PROBLEM REQUIREMENTS:
Everything in the records must be copied exactly, apart from the pictures.

════════

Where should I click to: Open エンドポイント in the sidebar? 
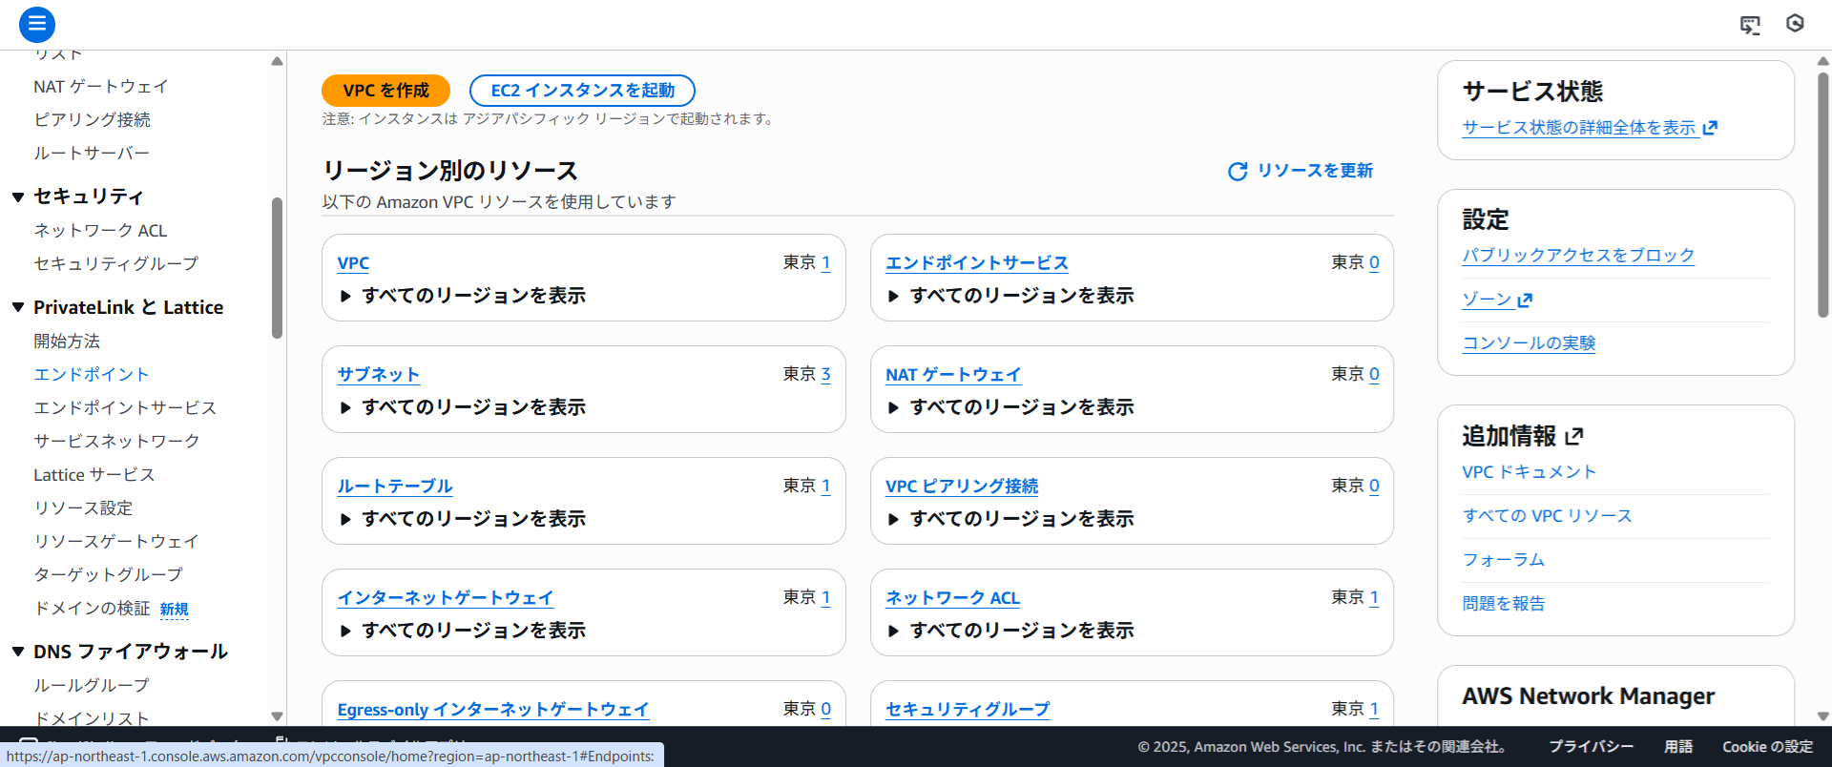pos(92,374)
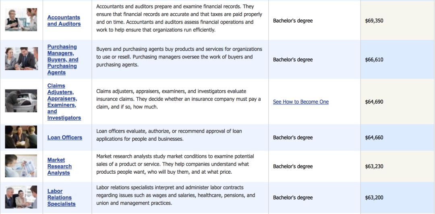Click the Accountants and Auditors thumbnail image
435x214 pixels.
pos(21,20)
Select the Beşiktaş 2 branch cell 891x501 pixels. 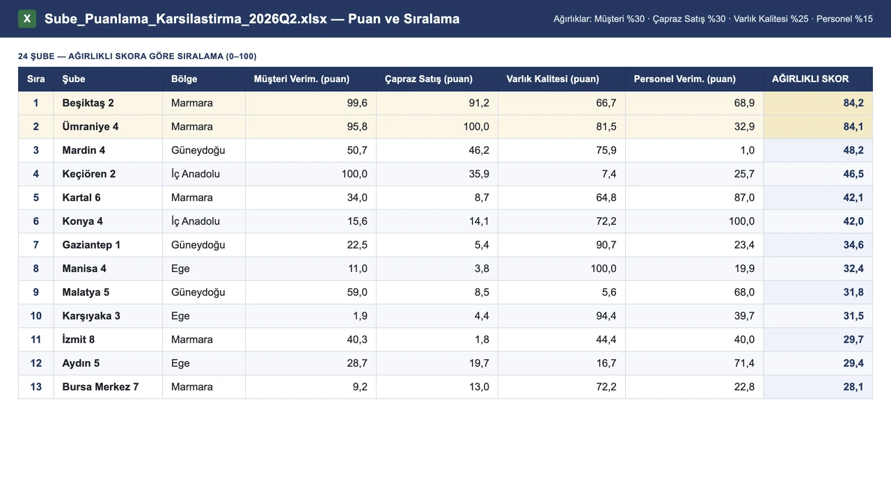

════════

OUTPUT FOR THIS TASK:
Where should I click to: Open エンドポイント in the sidebar? 
pos(92,374)
Click the Accountants and Auditors thumbnail image
435x214 pixels.
pos(21,20)
Select the Beşiktaş 2 branch cell 891x501 pixels. 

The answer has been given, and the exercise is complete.